EXCERPTED RECORDS:
···

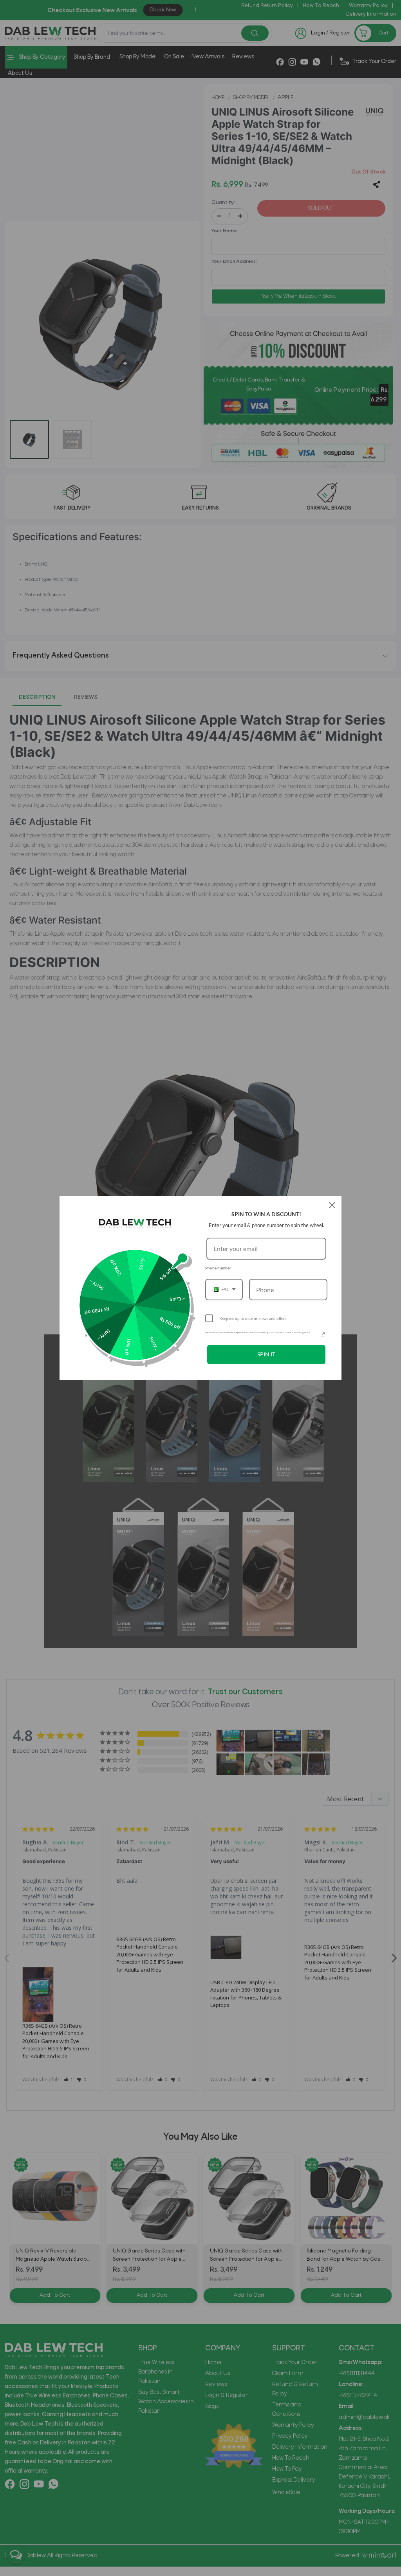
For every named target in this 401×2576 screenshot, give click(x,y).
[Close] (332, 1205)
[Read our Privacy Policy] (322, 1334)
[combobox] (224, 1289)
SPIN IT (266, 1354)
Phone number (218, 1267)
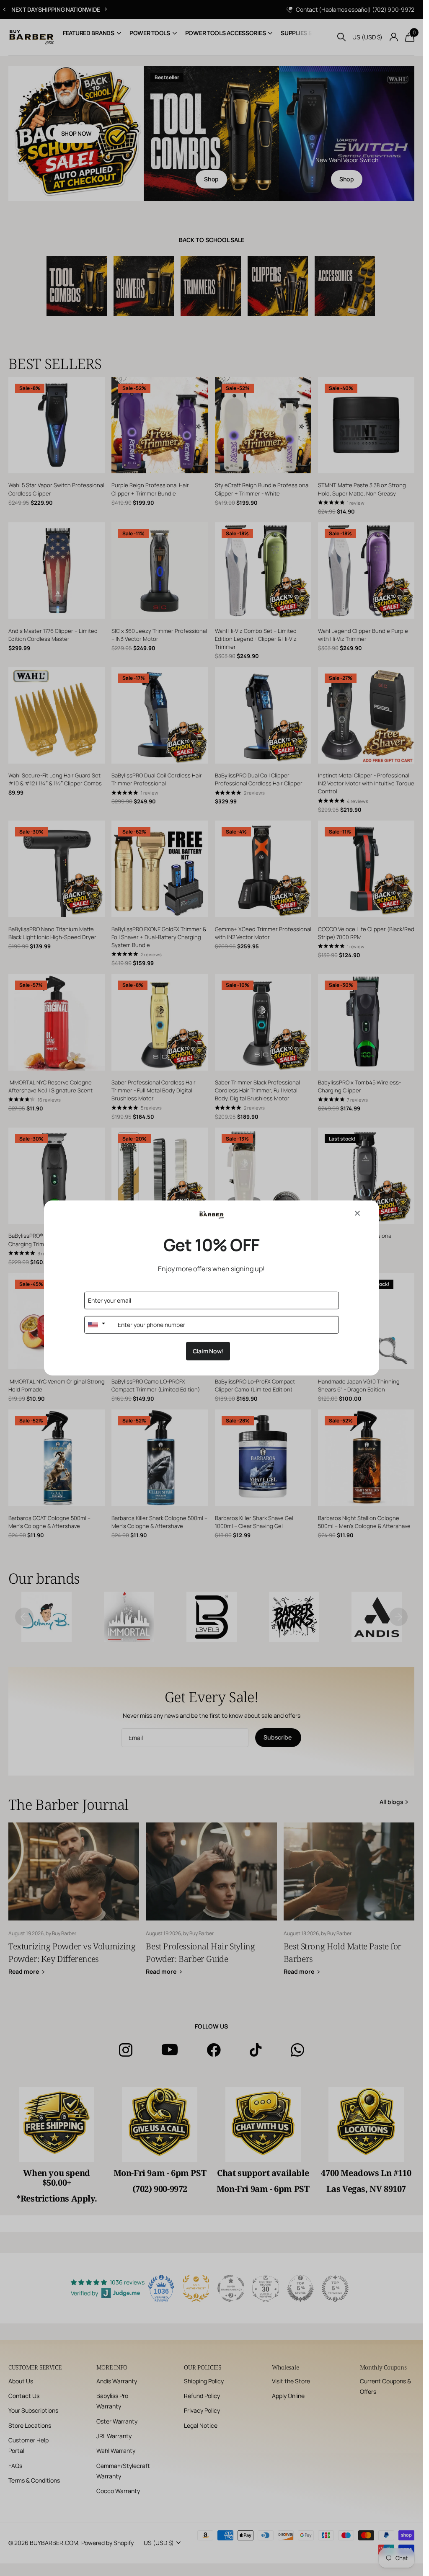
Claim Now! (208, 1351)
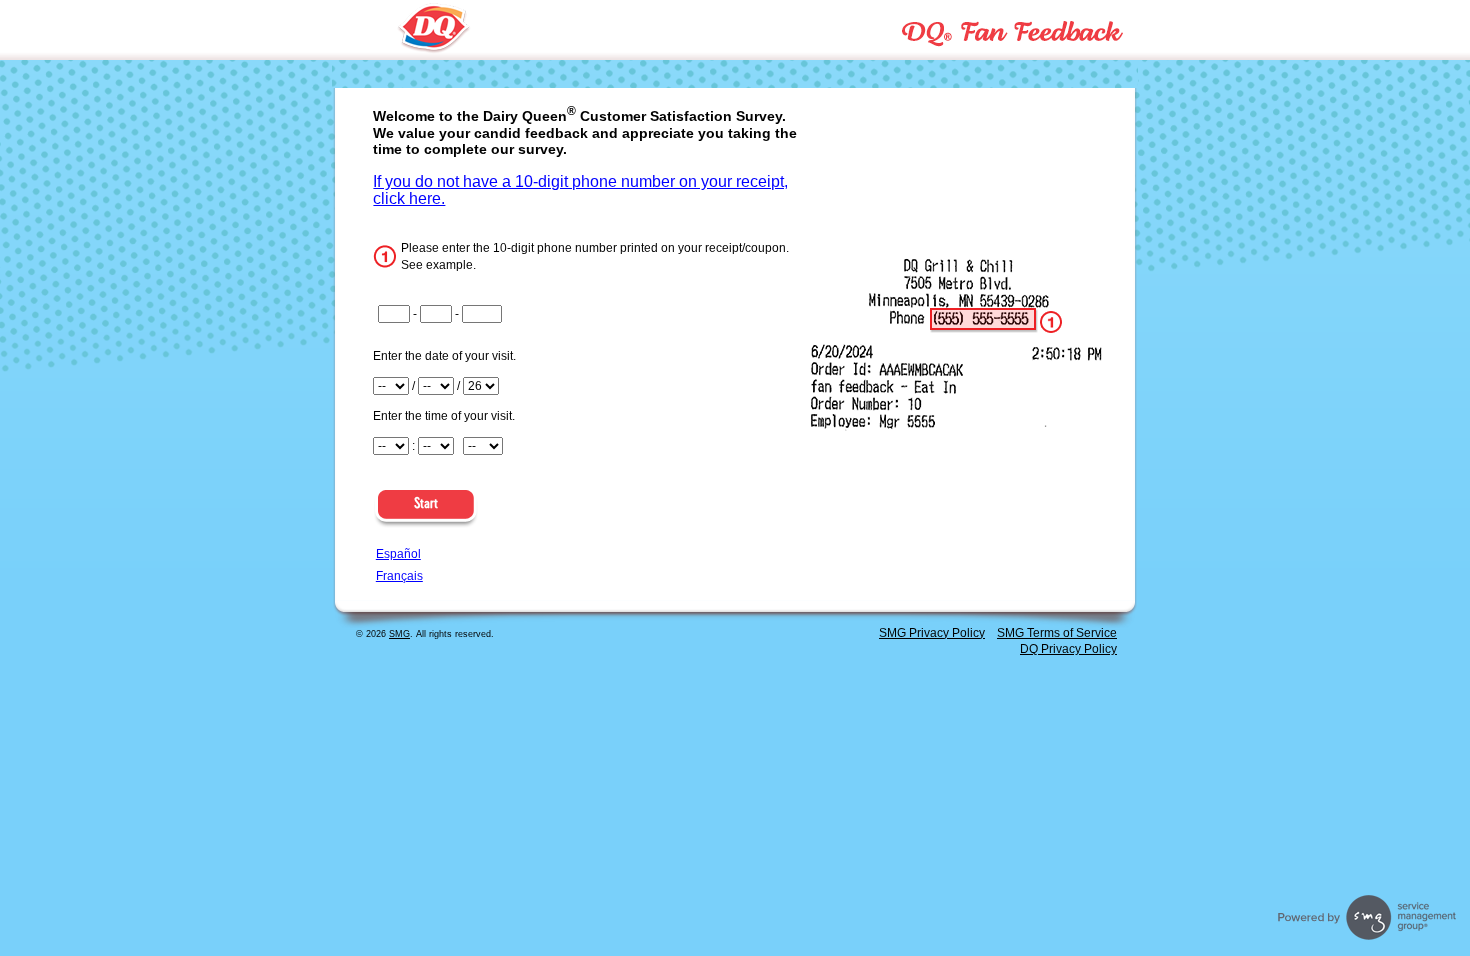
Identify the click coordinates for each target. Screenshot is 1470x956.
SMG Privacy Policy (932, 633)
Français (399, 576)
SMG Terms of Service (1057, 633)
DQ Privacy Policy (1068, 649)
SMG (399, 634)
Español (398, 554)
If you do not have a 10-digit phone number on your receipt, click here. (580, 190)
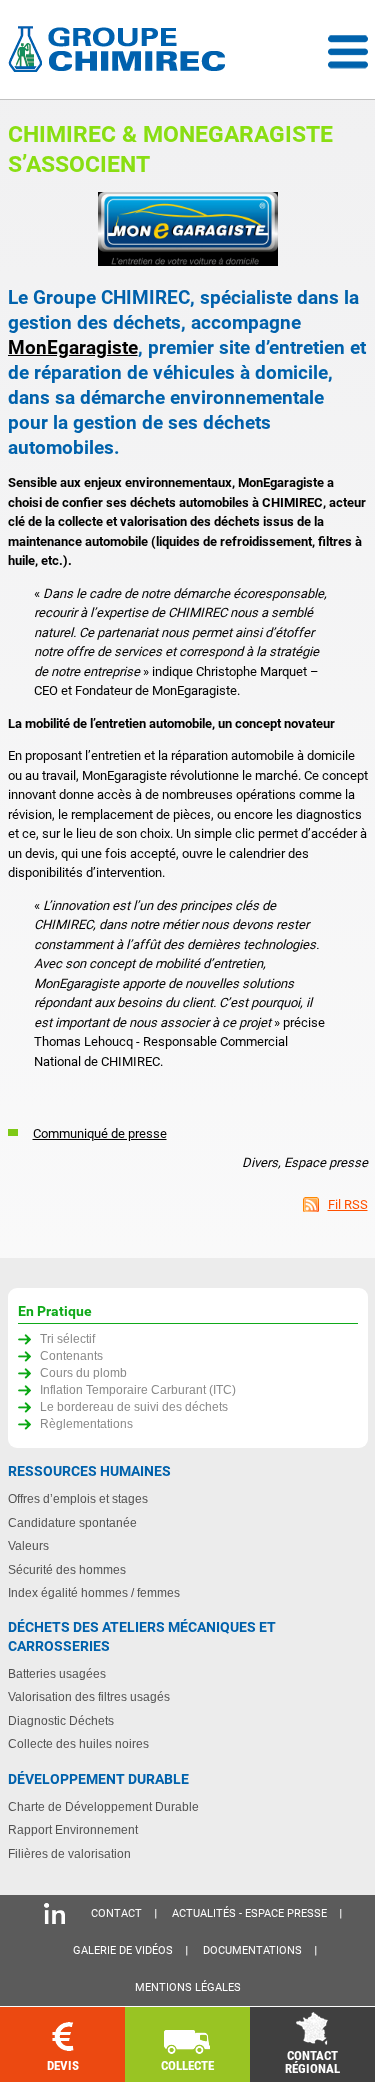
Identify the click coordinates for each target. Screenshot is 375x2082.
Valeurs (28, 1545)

···

WHAT TO WORK ON: Give every record again word for word, pictures excluded.

OUTPUT FOR THIS EXERCISE:
For every named target in this 401×2576 screenshot, give click(x,y).
[Close] (332, 1205)
[Read our Privacy Policy] (322, 1334)
[combobox] (224, 1289)
SPIN IT (266, 1354)
Phone number (218, 1267)
Claim Now! (208, 1351)
Identify the click coordinates for each target. Screenshot is 1470x956.
SMG Privacy Policy (932, 633)
Français (399, 576)
SMG Terms of Service (1057, 633)
DQ Privacy Policy (1068, 649)
SMG (399, 634)
Español (398, 554)
If you do not have a 10-digit phone number on your receipt, click here. (580, 190)
Identify the click coordinates for each target. Screenshot is 375x2082.
Valeurs (28, 1545)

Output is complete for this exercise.